▸ **Requirement 1**: In the travel post below, condense the paragraph beginning "After the cable car" into a shorter version that keeps its main facts.
▸ **Requirement 2**: Transcribe the part of the travel post that lies between "[Japan tour 2025]" and "isn't too big!", inclusive.

▸ **Page extract**:
----

[Japan tour 2025] Fujiyoshida Retro Shopping Street; famous food in Kawaguchiko – Hôtô; and the second dinner in Shuhoukaku Kogetsu

中文版請按此
 
Date: 8th January 2025 (Wednesday)
 
 
After the cable car, we headed to Fujiyoshida Retro Shopping Street (富士吉田レトロ商店街), about a 15-minute drive from Lake Kawaguchi. There aren't any large car parks, but there are plenty of small 'coin parking' (similar to pay-and-display car parks in the UK) nearby, so parking isn't much of an issue, provided your car isn't too big!
 
When I drove here and was looking for a place to park, I saw several instances where a large SUV was stuck in small car parks. They twisted their steering wheel left and right several times but couldn't park properly and even ended up driving out of the car park. In the end, the whole car park was blocked. From my personal experience, people from China seem to love driving large cars wherever they go in the world – things like Land Rovers, Lexus GX and LX models. Whether buying or renting, these cars seem to be the standard for meeting their 'high-end, classy, and stylish' criteria! In Europe and America, that's fine, as the roads are wider, but in Japan, with its narrow road, it really is quite unrealistic (China has not signed any conventions regarding international driving permits; how are they able to drive in Japan?)

----

▸ **Records provided**:
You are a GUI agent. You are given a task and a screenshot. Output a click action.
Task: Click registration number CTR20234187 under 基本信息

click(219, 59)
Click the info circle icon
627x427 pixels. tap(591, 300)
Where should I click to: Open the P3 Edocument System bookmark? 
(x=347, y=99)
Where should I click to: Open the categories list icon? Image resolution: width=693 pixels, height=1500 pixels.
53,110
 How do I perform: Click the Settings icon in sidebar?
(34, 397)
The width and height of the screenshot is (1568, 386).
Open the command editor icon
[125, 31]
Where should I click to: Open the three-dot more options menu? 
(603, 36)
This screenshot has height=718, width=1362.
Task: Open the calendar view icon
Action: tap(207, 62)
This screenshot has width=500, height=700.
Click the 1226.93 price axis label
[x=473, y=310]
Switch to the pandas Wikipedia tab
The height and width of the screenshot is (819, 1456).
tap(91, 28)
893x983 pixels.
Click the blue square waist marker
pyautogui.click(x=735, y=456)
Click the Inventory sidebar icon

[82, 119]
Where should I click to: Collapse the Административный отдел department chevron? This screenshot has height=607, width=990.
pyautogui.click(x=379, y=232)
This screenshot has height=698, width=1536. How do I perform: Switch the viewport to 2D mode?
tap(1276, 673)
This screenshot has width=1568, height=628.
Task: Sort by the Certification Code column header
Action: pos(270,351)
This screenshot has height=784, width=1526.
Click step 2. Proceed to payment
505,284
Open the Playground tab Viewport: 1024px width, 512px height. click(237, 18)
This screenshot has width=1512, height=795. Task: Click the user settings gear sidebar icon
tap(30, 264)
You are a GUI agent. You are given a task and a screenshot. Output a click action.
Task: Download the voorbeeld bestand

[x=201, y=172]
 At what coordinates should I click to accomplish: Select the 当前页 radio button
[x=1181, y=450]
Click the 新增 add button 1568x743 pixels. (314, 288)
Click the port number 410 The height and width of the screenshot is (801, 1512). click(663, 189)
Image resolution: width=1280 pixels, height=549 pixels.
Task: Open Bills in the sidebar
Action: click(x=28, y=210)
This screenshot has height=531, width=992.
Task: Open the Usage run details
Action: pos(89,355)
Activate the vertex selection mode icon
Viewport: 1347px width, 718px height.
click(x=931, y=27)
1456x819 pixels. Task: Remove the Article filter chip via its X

----

▸ **Final result 1**: After the cable car, the group drove about 15 minutes from Lake Kawaguchi to Fujiyoshida Retro Shopping Street (富士吉田レトロ商店街). The area has no large car parks, but many small nearby "coin parking" lots, which are similar to UK pay-and-display car parks, make parking easy as long as the car isn't too big.

▸ **Final result 2**:
[Japan tour 2025] Fujiyoshida Retro Shopping Street; famous food in Kawaguchiko – Hôtô; and the second dinner in Shuhoukaku Kogetsu

中文版請按此
 
Date: 8th January 2025 (Wednesday)
 
 
After the cable car, we headed to Fujiyoshida Retro Shopping Street (富士吉田レトロ商店街), about a 15-minute drive from Lake Kawaguchi. There aren't any large car parks, but there are plenty of small 'coin parking' (similar to pay-and-display car parks in the UK) nearby, so parking isn't much of an issue, provided your car isn't too big!